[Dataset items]

☆ ☆ ☆ ☆

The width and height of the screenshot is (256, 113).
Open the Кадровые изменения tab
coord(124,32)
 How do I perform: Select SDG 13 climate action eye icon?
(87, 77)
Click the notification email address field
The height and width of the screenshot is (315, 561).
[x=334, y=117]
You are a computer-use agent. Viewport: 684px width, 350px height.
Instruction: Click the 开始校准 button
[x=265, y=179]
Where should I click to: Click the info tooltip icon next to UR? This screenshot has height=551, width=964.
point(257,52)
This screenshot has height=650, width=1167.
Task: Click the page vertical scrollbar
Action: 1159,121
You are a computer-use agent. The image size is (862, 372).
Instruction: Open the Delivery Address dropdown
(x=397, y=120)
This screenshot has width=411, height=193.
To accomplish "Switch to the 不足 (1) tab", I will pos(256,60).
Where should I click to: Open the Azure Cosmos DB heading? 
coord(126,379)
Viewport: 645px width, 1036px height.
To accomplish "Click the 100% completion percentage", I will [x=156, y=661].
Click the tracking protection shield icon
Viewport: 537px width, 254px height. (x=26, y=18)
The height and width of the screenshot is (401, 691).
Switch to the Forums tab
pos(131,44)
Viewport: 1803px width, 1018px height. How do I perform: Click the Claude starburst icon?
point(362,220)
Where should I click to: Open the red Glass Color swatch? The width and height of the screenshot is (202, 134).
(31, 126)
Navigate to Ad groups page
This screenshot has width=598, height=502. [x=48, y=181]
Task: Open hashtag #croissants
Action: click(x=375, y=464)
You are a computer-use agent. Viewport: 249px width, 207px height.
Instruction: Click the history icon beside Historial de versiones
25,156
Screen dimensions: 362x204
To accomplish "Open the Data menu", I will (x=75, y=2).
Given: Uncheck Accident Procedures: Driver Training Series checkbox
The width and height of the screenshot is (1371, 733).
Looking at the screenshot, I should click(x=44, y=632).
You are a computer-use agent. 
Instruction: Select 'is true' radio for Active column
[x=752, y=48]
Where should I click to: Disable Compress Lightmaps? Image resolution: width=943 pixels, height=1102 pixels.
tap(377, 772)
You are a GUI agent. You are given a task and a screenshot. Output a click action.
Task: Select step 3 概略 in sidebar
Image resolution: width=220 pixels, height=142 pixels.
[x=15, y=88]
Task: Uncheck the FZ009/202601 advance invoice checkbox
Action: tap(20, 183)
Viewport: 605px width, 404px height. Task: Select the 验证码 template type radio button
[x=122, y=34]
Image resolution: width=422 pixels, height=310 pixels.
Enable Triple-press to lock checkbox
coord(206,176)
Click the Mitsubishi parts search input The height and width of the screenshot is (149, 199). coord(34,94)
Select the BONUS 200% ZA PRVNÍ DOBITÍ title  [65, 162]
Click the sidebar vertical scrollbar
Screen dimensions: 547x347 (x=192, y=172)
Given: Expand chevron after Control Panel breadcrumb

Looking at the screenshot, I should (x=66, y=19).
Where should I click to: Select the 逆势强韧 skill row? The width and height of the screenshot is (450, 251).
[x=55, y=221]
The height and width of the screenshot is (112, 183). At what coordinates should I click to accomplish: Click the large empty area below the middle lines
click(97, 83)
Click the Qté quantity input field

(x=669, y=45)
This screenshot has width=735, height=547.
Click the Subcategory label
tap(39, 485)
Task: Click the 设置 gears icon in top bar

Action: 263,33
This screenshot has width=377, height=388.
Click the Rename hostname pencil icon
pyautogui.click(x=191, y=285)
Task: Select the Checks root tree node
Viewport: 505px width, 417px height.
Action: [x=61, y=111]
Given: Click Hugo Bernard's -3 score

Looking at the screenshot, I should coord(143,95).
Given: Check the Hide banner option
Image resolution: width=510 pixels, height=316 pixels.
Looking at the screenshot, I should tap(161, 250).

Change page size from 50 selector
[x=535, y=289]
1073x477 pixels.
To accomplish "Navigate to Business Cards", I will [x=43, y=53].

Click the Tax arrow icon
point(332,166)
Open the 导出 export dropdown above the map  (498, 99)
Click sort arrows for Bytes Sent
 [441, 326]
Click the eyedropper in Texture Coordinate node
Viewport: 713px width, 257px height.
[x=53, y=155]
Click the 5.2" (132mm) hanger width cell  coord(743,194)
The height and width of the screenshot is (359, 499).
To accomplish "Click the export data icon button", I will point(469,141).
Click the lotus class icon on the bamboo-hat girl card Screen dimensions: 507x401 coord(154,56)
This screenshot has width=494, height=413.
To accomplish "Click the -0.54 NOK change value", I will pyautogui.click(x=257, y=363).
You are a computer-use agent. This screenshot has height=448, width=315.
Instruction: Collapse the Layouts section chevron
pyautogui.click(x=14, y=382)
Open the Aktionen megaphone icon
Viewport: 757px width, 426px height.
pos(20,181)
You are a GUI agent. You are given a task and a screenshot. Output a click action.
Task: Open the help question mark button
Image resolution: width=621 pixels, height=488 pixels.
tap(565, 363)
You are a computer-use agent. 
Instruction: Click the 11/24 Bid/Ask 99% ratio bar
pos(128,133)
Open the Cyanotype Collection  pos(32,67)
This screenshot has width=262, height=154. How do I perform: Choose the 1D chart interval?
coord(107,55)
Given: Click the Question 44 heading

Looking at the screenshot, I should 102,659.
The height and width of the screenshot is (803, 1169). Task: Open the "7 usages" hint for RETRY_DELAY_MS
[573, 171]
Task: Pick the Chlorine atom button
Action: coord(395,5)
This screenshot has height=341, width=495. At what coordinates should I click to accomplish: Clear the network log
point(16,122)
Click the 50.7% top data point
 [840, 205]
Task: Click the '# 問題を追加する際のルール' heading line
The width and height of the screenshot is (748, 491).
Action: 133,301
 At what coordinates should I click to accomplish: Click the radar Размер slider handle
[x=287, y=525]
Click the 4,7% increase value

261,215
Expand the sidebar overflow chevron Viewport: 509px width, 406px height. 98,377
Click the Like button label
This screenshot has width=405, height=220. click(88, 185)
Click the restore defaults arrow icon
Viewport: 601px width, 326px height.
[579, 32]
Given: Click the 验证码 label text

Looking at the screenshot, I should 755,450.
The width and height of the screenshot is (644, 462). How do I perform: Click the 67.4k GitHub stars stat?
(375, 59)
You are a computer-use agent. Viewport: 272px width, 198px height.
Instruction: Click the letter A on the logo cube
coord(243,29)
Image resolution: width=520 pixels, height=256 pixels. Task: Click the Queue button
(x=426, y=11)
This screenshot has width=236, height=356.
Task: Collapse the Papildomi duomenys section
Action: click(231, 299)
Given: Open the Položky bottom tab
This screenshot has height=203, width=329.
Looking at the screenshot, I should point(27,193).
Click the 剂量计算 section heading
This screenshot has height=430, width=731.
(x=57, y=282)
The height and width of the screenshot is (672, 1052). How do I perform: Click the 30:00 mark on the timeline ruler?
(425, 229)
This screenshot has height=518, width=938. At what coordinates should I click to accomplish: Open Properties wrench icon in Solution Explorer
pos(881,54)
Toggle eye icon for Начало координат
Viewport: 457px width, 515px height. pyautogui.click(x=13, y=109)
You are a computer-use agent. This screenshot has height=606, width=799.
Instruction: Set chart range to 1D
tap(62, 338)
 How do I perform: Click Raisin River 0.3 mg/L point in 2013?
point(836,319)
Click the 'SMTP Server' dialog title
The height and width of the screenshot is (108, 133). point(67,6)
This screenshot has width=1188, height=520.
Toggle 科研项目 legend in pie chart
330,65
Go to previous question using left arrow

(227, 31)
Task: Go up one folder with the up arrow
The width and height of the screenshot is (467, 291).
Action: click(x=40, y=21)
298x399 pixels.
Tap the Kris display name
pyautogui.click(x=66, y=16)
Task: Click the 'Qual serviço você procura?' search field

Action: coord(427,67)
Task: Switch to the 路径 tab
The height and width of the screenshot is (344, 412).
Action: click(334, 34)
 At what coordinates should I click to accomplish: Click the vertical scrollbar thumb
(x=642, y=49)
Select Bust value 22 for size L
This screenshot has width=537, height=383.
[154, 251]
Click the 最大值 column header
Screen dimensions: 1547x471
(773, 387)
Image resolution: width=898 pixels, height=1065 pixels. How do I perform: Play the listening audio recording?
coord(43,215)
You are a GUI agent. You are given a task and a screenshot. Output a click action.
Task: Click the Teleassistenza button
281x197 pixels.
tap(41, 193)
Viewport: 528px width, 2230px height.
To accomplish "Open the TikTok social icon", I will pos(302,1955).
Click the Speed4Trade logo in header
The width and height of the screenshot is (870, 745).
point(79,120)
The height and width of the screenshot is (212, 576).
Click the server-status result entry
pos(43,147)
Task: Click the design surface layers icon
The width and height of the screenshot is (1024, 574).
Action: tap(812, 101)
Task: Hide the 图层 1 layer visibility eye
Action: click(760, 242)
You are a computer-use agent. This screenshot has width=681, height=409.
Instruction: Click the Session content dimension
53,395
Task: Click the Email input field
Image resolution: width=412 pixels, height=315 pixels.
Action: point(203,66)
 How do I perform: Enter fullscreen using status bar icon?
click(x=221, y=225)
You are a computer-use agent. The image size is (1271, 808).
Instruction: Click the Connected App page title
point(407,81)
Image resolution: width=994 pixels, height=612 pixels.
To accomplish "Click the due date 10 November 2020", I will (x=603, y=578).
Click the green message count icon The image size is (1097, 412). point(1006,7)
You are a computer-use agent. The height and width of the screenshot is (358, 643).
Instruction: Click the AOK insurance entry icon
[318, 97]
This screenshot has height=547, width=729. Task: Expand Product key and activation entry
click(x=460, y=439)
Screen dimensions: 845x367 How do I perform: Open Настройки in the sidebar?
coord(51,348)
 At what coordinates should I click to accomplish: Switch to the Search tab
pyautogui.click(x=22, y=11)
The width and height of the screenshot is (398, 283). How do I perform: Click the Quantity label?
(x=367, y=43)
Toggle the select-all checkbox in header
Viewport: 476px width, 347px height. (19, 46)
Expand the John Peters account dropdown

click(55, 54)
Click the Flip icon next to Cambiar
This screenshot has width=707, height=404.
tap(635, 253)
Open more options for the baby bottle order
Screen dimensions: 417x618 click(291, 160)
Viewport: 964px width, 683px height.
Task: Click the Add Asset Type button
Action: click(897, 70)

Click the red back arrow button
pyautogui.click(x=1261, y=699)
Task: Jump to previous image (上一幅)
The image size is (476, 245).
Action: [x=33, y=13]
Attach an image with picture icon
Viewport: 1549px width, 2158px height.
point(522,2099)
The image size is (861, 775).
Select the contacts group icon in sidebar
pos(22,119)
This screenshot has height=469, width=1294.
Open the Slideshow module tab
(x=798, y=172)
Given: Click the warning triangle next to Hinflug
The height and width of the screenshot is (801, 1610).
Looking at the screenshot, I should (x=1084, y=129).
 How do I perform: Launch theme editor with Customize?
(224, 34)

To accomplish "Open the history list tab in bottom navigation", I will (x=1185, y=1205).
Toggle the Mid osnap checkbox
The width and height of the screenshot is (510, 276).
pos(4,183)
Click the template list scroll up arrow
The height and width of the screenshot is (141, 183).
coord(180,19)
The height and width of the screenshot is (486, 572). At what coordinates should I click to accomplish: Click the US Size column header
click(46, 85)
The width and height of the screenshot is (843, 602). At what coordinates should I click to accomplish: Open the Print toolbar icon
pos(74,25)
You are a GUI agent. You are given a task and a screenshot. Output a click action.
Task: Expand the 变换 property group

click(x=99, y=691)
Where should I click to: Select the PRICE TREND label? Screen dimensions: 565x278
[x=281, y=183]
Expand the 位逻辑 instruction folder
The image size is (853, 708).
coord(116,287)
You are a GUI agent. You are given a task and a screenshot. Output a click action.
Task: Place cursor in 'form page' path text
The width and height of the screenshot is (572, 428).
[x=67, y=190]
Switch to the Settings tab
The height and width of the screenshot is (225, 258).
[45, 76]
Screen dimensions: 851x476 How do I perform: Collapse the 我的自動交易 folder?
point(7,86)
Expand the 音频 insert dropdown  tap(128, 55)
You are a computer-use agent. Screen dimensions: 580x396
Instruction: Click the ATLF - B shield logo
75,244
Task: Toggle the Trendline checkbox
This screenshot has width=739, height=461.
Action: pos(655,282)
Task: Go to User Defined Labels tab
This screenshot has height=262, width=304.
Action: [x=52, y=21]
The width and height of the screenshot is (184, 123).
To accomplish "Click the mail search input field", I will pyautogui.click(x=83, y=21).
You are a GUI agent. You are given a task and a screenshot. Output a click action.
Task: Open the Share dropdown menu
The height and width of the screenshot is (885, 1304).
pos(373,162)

☆ ☆ ☆ ☆

- EXERCISE: Counting every line of the entries that holds the word "menu", report the total and no other text.

- SOLVED PROBLEM: 2